Valley Water is proposing a new ordinance that would make living near creeks and rivers illegal.

SAN JOSE, Calif. (KGO) -- Valley Water and the City of San Jose have a problem: trash and pollutants from encampments along their waterways.

And now Santa Clara County's water district is proposing a new ordinance that would make living near creeks and rivers illegal.

For many, like Ruben Salas who lives in an encampment along the Guadalupe River in San Jose, being unhoused is not a choice.

Unmanaged and unclean conditions are not ideal, but it's the only option he has.

MORE: San Jose residents get heated over option to move homeless encampment

"I don't got a choice," Salas said. "I make the best of what I got. I try not to complain. I try not to cry about it. It might be bad, but it's all I've got.

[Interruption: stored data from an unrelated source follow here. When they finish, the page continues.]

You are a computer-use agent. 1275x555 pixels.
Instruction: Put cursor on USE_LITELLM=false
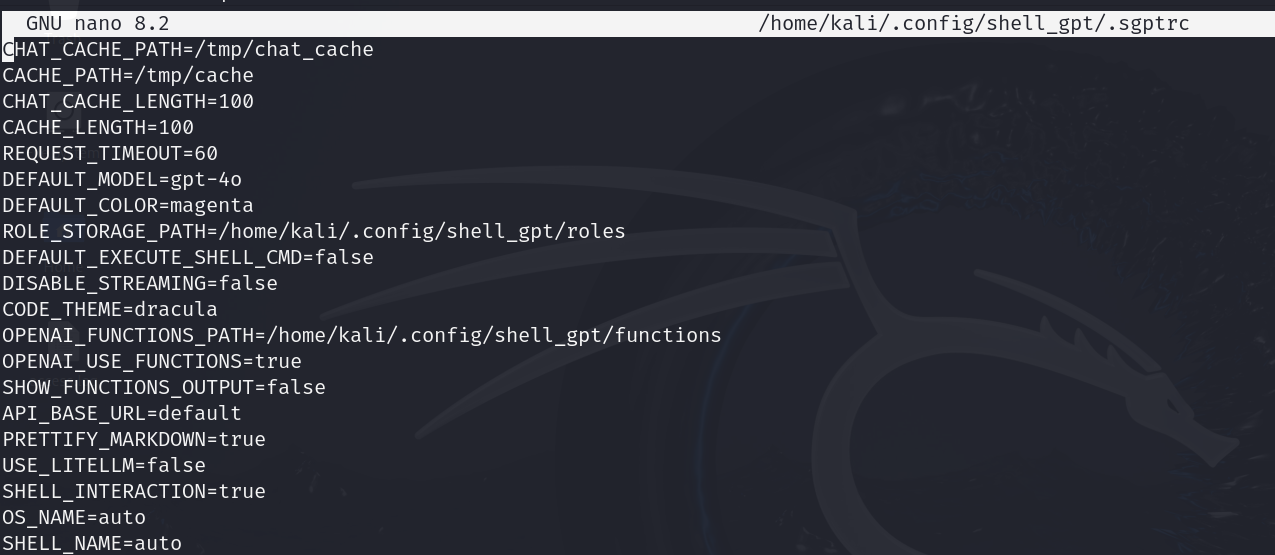point(104,465)
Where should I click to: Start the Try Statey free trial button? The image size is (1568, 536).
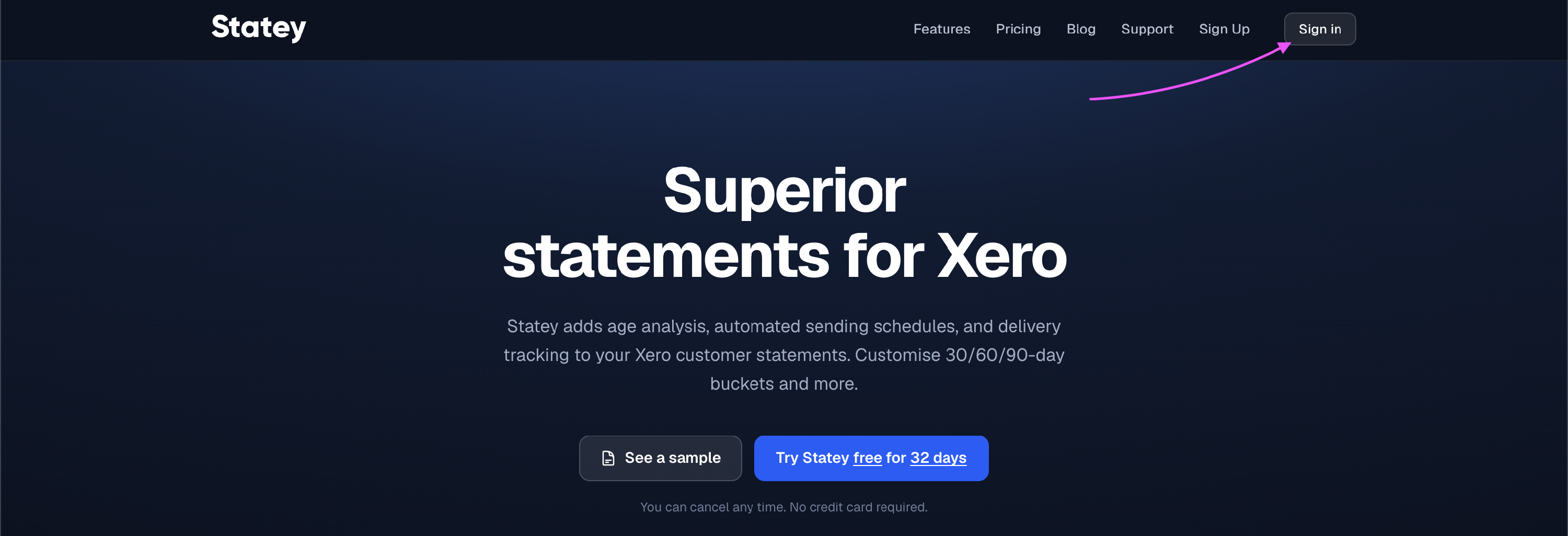(x=871, y=458)
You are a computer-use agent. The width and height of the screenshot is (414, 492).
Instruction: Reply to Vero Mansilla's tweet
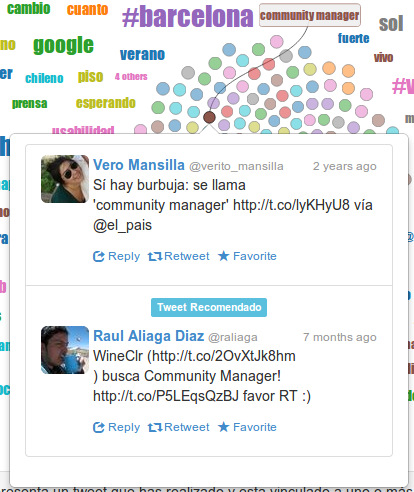coord(116,256)
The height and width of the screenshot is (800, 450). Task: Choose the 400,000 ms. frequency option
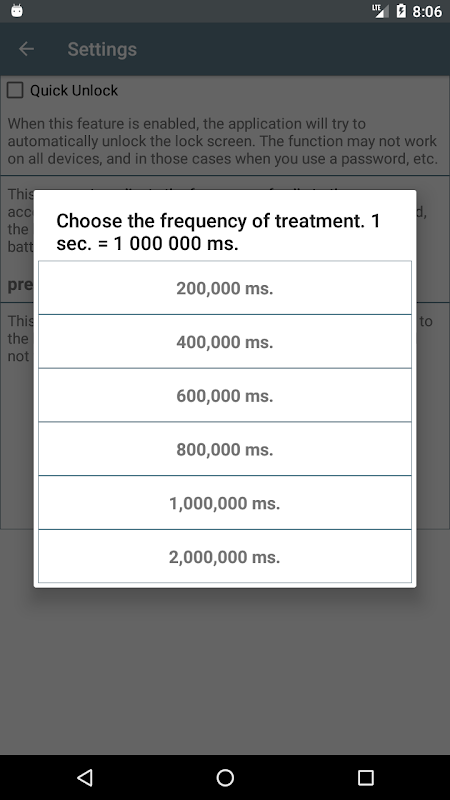click(x=225, y=341)

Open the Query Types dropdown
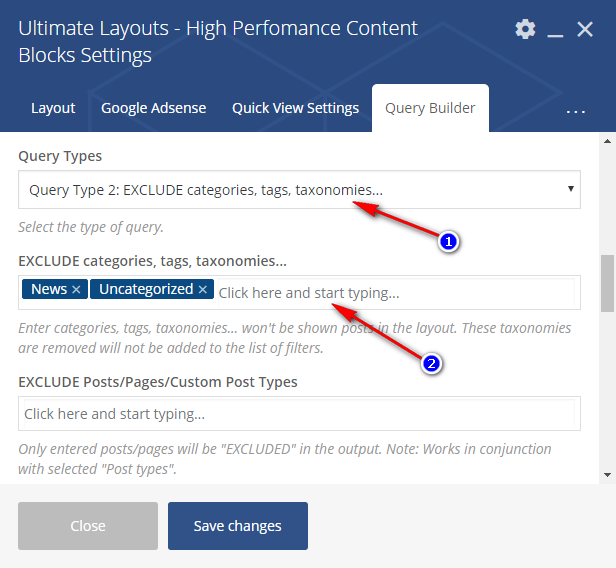pos(299,189)
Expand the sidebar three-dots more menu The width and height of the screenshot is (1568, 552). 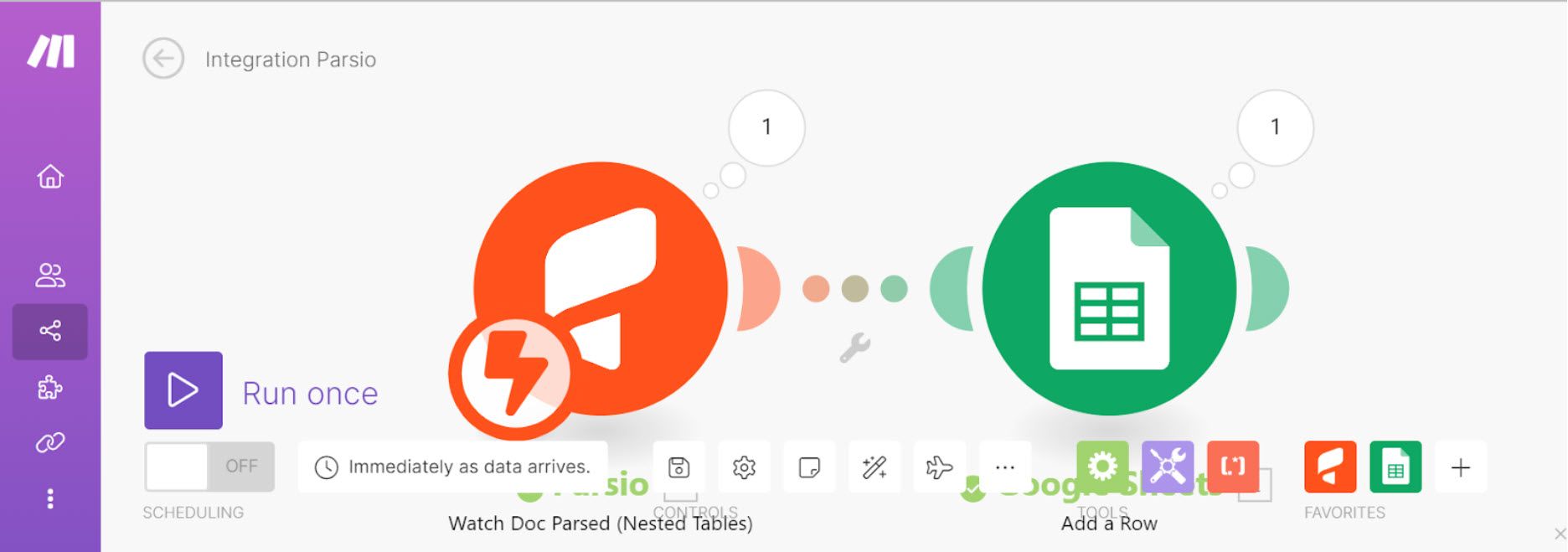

What am I going to do?"

Soon, he knows living here may not even be a possibility.

Since July, Valley Water has spent nearly $3 million cleaning up 1,300 tons of trash along 295 miles of rivers and creeks in Santa Clara County.

To stop people from living along the waterways, Valley Water is proposing an ordinance that would subject violators to $500 fines or up to 30 days of jail time.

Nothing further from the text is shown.